EXERCISE GOAL – Retype the lines below exactly, but only those from the line that has "The image size is (1576, 722)." through the line that has "Task: Choose over odds 1.70 in match 187". Omit every picture.

RECORDS SHOWN –

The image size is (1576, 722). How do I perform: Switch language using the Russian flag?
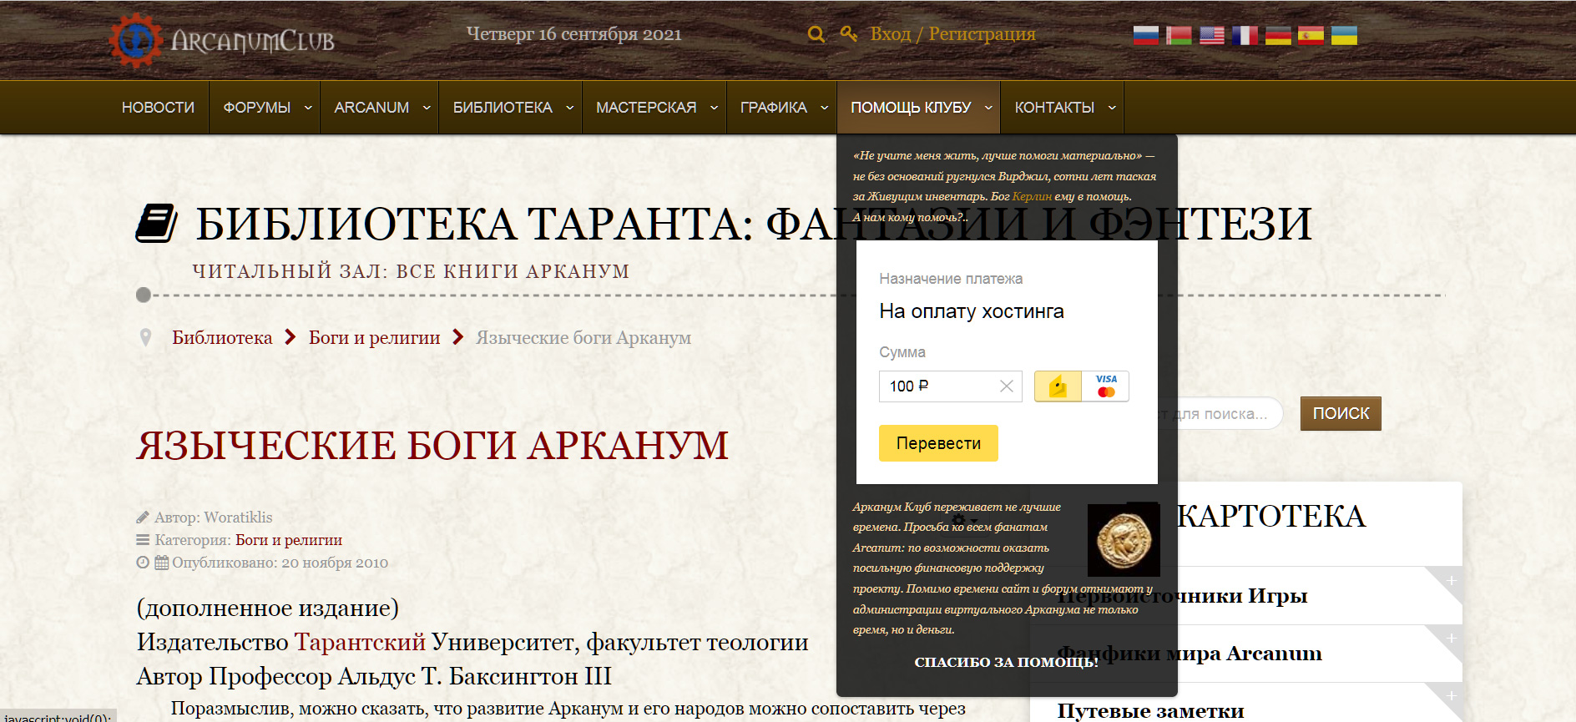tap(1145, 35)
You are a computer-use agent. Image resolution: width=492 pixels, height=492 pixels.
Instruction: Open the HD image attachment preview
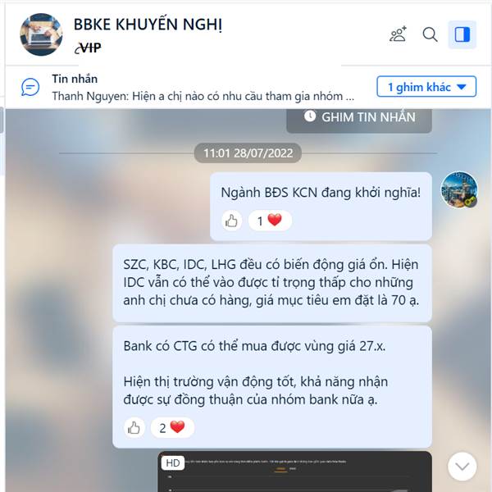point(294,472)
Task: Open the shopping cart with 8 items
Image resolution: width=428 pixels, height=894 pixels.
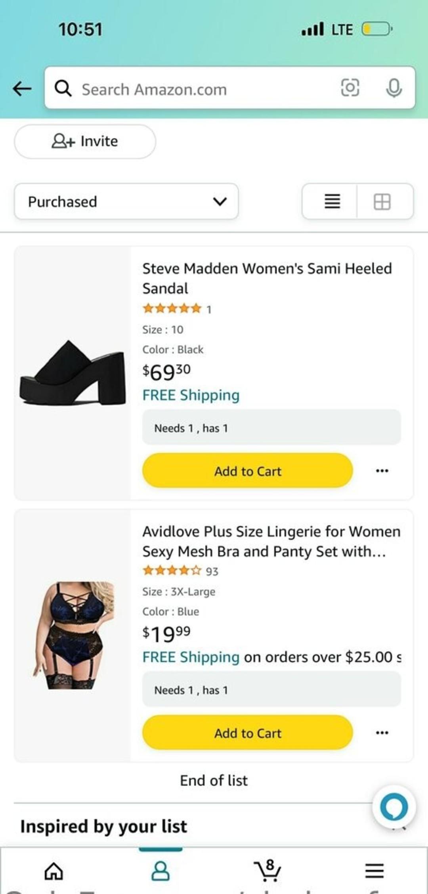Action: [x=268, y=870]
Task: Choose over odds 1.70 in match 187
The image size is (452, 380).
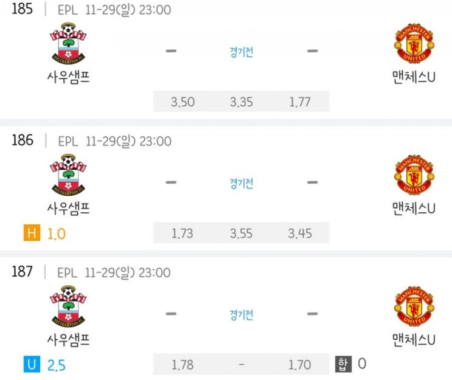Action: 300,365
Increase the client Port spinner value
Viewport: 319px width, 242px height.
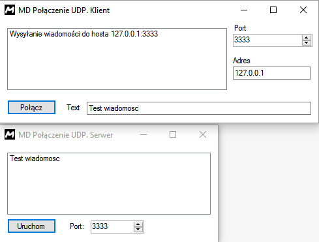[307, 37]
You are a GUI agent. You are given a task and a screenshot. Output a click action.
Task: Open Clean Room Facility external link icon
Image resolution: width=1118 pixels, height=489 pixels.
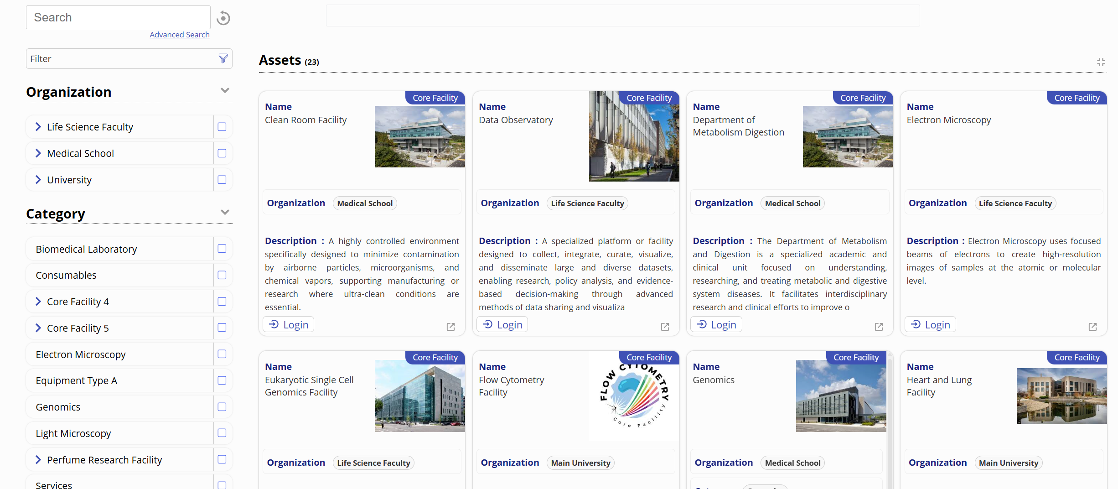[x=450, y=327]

---

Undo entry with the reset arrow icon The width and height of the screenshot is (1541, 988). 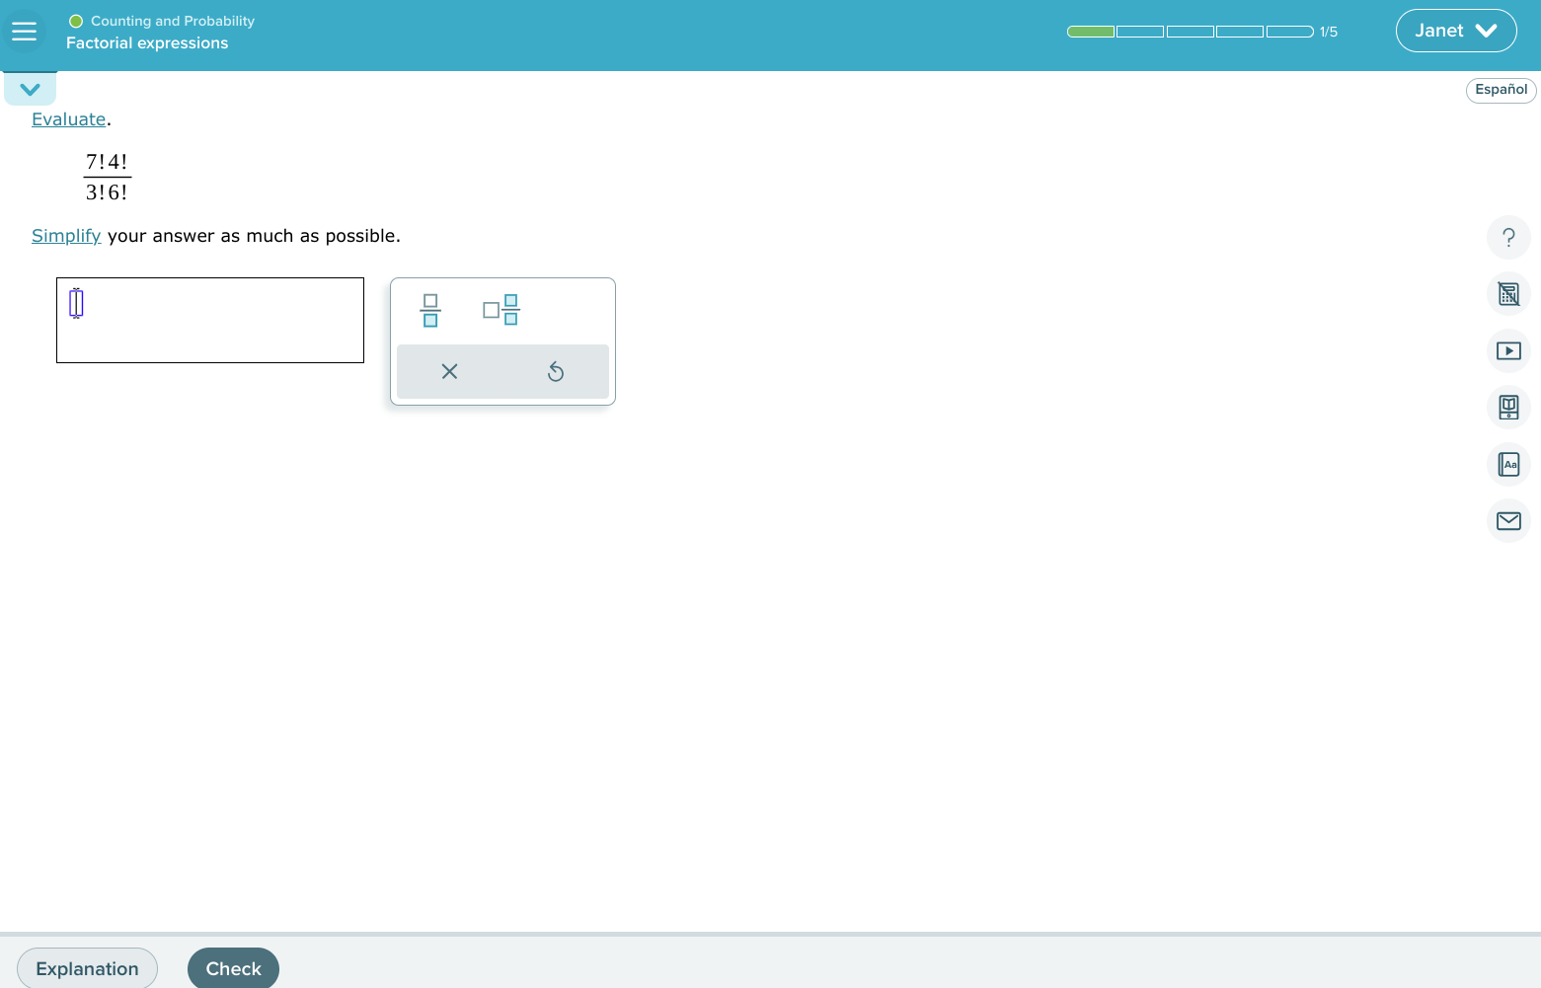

TASK RESULT –
The image size is (1576, 722). How do I perform: Switch language using the Russian flag?
tap(1145, 35)
You are a computer-use agent. Image resolution: width=492 pixels, height=492 pixels.
Instruction: Open the HD image attachment preview
point(294,472)
Task: Open the shopping cart with 8 items
Image resolution: width=428 pixels, height=894 pixels.
Action: [x=268, y=870]
Task: Choose over odds 1.70 in match 187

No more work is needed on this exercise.